[Available data]

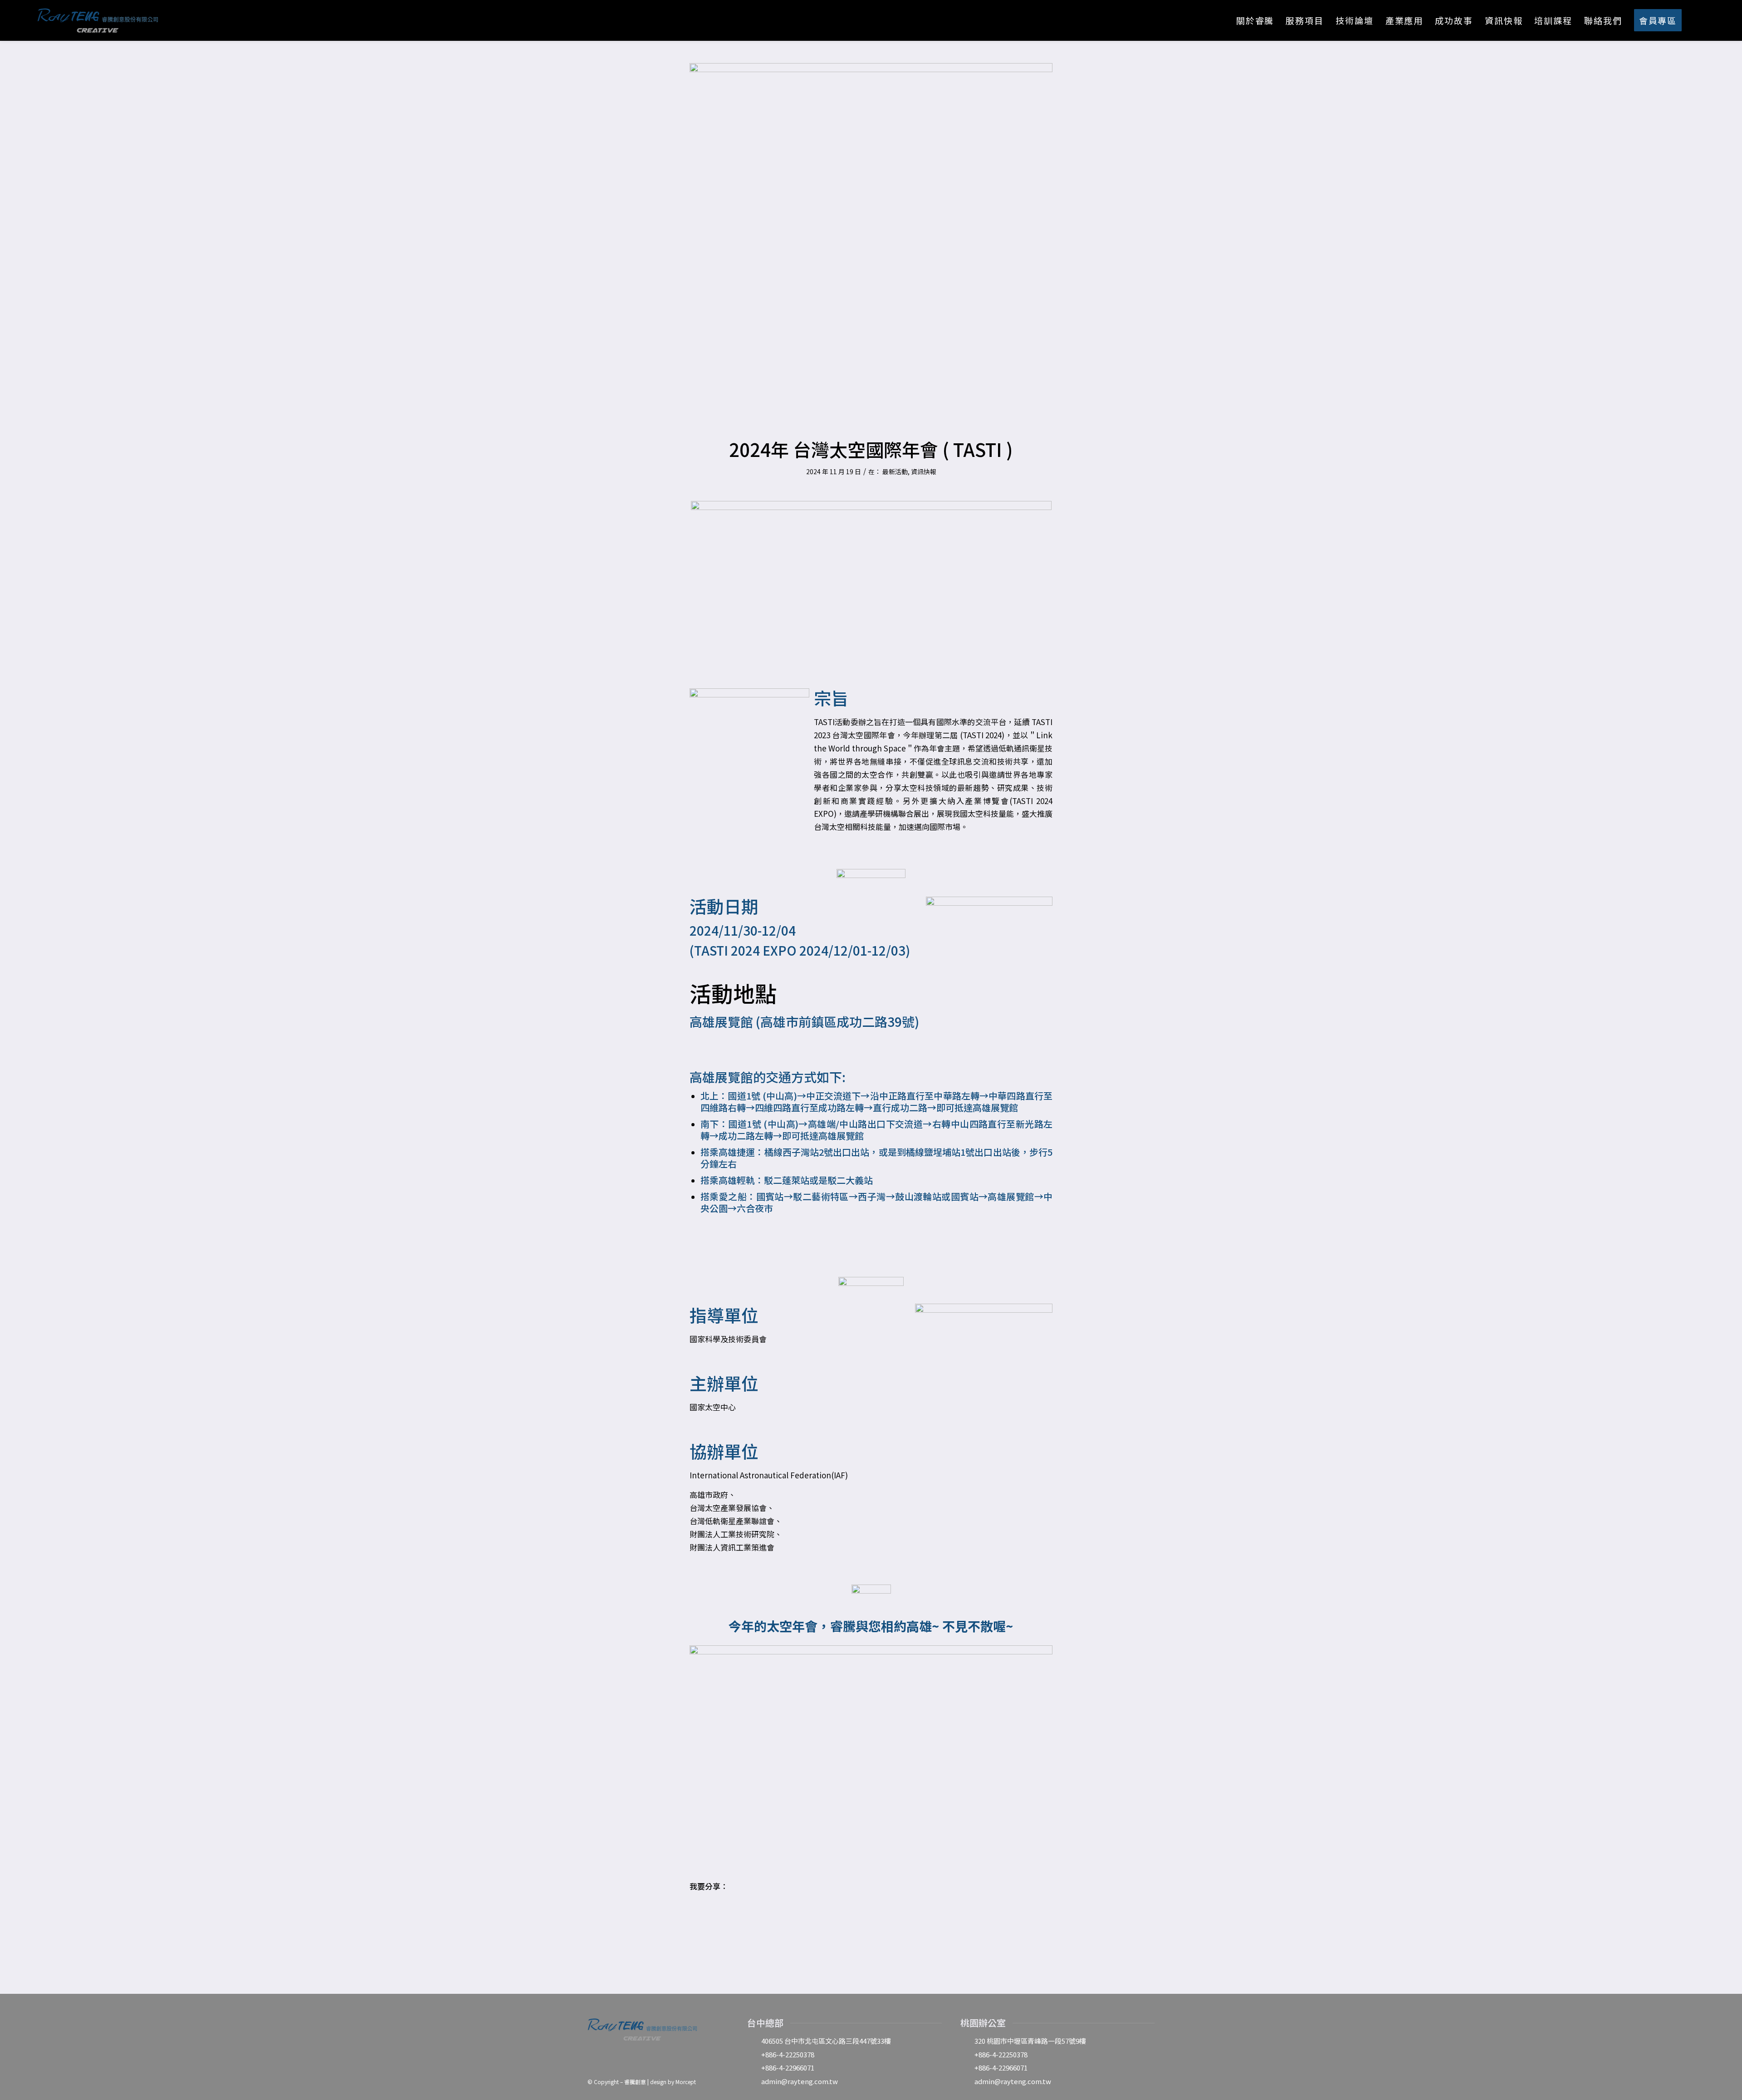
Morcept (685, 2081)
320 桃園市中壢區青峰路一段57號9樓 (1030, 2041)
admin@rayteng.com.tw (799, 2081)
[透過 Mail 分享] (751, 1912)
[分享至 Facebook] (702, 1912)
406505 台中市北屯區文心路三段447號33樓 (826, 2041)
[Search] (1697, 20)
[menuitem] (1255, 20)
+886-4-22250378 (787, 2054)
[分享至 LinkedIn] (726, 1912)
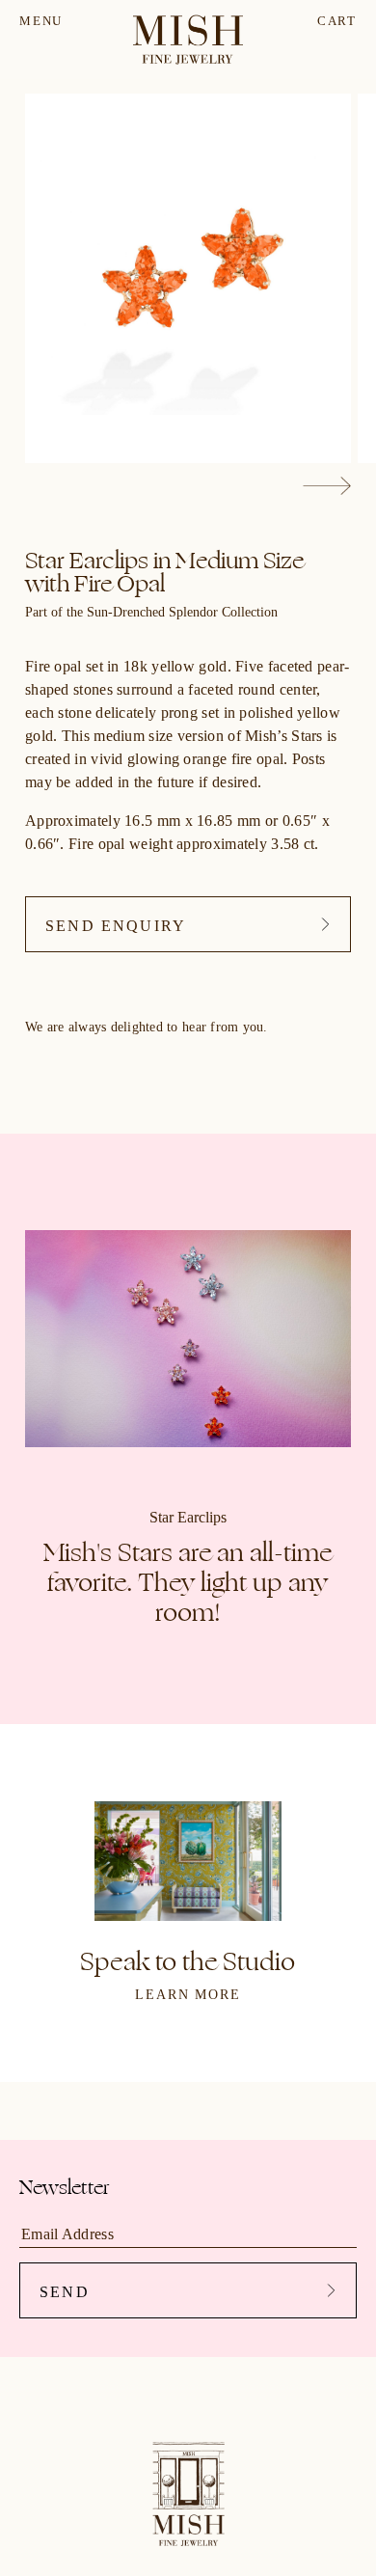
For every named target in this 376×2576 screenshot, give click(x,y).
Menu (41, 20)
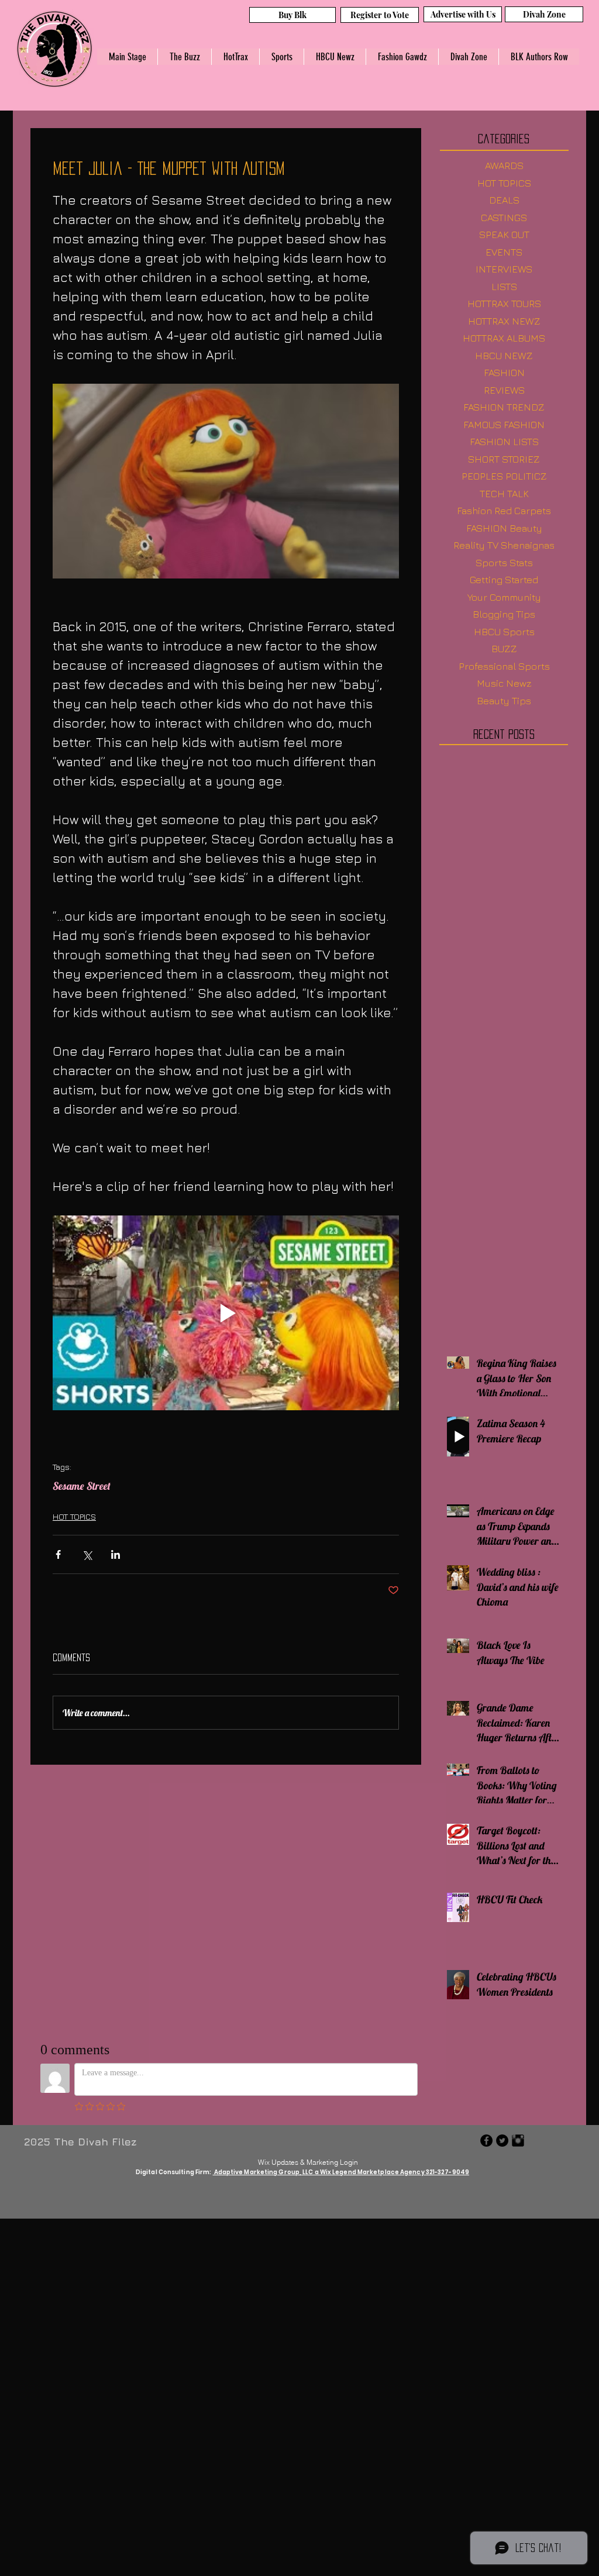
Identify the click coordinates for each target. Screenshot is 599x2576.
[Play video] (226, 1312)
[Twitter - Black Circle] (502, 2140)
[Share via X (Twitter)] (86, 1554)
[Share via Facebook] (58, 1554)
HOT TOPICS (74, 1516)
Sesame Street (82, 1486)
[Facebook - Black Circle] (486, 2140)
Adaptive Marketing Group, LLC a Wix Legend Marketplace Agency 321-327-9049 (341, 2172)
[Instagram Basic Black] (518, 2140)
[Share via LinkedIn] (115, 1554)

[Goal of the exercise] Omitting the pictures, write out the material above exactly as it stands.

[Answer space]
Morcept (685, 2081)
320 桃園市中壢區青峰路一段57號9樓 (1030, 2041)
admin@rayteng.com.tw (799, 2081)
[透過 Mail 分享] (751, 1912)
[分享至 Facebook] (702, 1912)
406505 台中市北屯區文心路三段447號33樓 (826, 2041)
[Search] (1697, 20)
[menuitem] (1255, 20)
+886-4-22250378 (787, 2054)
[分享至 LinkedIn] (726, 1912)
For every named target in this 376×2576 screenshot, give click(x,y).
Menu (41, 20)
Identify the click coordinates for each target. Screenshot is 599x2576.
[Play video] (226, 1312)
[Twitter - Black Circle] (502, 2140)
[Share via X (Twitter)] (86, 1554)
[Share via Facebook] (58, 1554)
HOT TOPICS (74, 1516)
Sesame Street (82, 1486)
[Facebook - Black Circle] (486, 2140)
Adaptive Marketing Group, LLC a Wix Legend Marketplace Agency 321-327-9049 (341, 2172)
[Instagram Basic Black] (518, 2140)
[Share via LinkedIn] (115, 1554)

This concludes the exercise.